K8T800 Pro Chipsets are only supported by AGPGART and not by the NVidia Driver.

So compiling AGPGART as module into the kernel is essential, but don't use the via_agp driver..use amd64_agp instead (for Asus A8V)

Modules.autoload.d/kernel2.6 should read:

amd64_agp

nvidia

Then set your X11 conf to 

Option "NvAGP" "2"

Do a modules-update, opengl-update nvidia, reboot and this DAMN Thing runs at 8x AGP Speed. Yay me! ;>

BTW Glxgears raises from 3900 frames (without AGP Accel) to 6500 fps!!!

This is heaven.

----------

## hoschi

Can you make Screenshots in OpenGL games like Quake3/4?

This is my problem under the KT880 with my Athlon-XP - i hate Nvidia for there fucking support.

Since the release of Nforce2 the users of via-chipsets are fucked by Nvidia...oh, maybe they want bring VIA  into diffcults  :Rolling Eyes: 

----------

## MacGoerk

Uhm, haven't tried that one actually and now switched to an Ati Radeon.
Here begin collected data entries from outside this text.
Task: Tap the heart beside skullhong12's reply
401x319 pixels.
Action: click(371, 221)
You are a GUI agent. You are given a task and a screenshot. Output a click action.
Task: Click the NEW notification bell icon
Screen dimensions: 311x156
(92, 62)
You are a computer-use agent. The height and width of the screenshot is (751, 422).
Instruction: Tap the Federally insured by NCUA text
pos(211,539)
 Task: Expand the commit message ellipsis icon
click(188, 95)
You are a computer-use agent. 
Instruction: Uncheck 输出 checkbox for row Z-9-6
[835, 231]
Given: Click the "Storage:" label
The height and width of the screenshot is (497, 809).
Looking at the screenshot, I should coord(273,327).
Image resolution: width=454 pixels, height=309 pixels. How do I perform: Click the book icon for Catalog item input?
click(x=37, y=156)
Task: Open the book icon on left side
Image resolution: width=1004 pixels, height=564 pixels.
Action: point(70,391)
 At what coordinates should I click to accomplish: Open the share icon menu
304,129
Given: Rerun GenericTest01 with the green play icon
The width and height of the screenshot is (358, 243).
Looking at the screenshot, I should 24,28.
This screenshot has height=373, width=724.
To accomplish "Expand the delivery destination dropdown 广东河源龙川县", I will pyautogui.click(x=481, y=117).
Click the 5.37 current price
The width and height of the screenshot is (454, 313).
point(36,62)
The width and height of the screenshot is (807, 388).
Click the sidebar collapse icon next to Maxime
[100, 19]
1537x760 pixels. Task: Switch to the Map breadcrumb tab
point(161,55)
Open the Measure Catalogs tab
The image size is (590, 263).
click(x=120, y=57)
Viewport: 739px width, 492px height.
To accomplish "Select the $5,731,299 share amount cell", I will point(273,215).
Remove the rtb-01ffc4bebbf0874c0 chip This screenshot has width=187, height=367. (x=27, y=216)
Always thought of NVidia being better in terms of compatibility and support in Linux, but the ATI runs flawless.

Sorry, can't test it anymore   :Smile: 

----------

## hoschi

Okay :-/

----------

## Headrush

 *hoschi wrote:*   

> Can you make Screenshots in OpenGL games like Quake3/4?
> 
> This is my problem under the KT880 with my Athlon-XP - i hate Nvidia for there fucking support.
> 
> Since the release of Nforce2 the users of via-chipsets are fucked by Nvidia...oh, maybe they want bring VIA  into diffcults 

 

What do you mean, I never had any problems. Why are we fucked? 

Are you saying that the nforce2 drivers has an option to take screenshots built in? 

I would think screenshot support would be more a software issue, not a driver issue, maybe I'm wrong.

Anywho, nvidia drivers have been flawless for me on several machines    :Wink:  Maybe I'm just a simpleton and don't use any of the more exotic features.   :Smile: 

----------